Since 1996, the healthcare sector has shifted away from paper records and data in favor of electronic equivalents. With worries about hackers or the security of cloud-based storage, what does the healthcare sector need to be careful about in terms of not only securing patient data, but also being HIPAA compliant?

Several critical points to bear in mind include the following:

  • Keep offsite backups of electronic PHI. This one should be self-evident for anybody keeping data outside of the office, but is especially critical when it comes to patient information. Additionally, HIPAA mandates that backup copies of electronic PHI be maintained in a different location from the original. Not to add that electronic backups of PHI must be encrypted to comply with HIPAA’s recommended security requirements.
  • Create a backup of all patient records. All HIPAA-covered entities are expected to have processes in place for retrieving and creating accurate copies of electronic PHI.
  • Recognize crucial definitions. The HIPAA contains several words and phrases with defined meanings. It’s always prudent to ensure that you comprehend these terms and phrases and properly study the act to ensure compliance. For instance, the term “protected health information” relates to the use and disclosure of an individual’s health records.
  • Ascertain that your backup supplier adheres to HIPAA regulations.

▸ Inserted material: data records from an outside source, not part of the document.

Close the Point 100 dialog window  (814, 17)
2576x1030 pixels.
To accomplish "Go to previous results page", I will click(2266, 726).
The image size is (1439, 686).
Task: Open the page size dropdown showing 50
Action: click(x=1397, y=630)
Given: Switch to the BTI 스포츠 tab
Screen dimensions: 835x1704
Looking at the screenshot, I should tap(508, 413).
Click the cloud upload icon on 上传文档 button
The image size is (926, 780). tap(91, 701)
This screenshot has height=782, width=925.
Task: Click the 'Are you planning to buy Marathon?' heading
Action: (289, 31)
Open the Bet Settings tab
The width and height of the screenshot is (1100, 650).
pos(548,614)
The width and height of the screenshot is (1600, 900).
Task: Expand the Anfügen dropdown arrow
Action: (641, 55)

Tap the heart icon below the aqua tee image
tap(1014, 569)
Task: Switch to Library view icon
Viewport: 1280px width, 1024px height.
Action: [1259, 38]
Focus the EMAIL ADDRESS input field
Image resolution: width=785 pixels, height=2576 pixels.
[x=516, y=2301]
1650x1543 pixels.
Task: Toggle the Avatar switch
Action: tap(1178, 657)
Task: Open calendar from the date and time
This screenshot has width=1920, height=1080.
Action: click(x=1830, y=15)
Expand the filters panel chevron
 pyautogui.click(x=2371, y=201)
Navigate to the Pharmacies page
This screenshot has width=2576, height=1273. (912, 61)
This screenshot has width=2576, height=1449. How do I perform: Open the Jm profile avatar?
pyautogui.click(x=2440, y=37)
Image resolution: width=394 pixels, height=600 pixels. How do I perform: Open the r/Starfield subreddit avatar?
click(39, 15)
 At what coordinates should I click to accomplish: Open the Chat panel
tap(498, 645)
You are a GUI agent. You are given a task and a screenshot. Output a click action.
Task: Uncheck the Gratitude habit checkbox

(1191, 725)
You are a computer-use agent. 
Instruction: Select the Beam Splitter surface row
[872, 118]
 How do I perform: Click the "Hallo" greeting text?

You want a backup provider who will assist you in complying with HIPAA by implementing the necessary physical, technological, and administrative protections to maintain the integrity and availability of your electronic PHI.
  • Contract with your backup provider as a “Business Associate.” Anyone who generates, receives, or retains protected health information on behalf of a covered organization is required to sign a Business Associate Agreement. Because your backup provider will receive and keep your PHI, they will be deemed a “Business Associate” and will be required to sign a Business Associate Agreement. Before committing, confirm that this is an option with your backup provider.

 In 2009, Congress approved the Health Information Technology for Economic and Clinical Health (HITECH) Act, which strengthens HIPAA enforcement by increasing the fines levied on healthcare companies that violate the Privacy and Security standards. This HITECH Act was enacted in response to the growing production, usage, storage, and transmission of electronic health information.

As society increasingly relies on electronic devices and the cloud for everything, there is a growing drive to keep records and data in the cloud and to provide remote access to patient data through a wireless device. Your physician may save your records on a computer at the office. Your eye doctor may enter your information or make an appointment using a tablet. Having your information readily available to them can save time, as long as they exercise caution and maintain HIPAA compliance.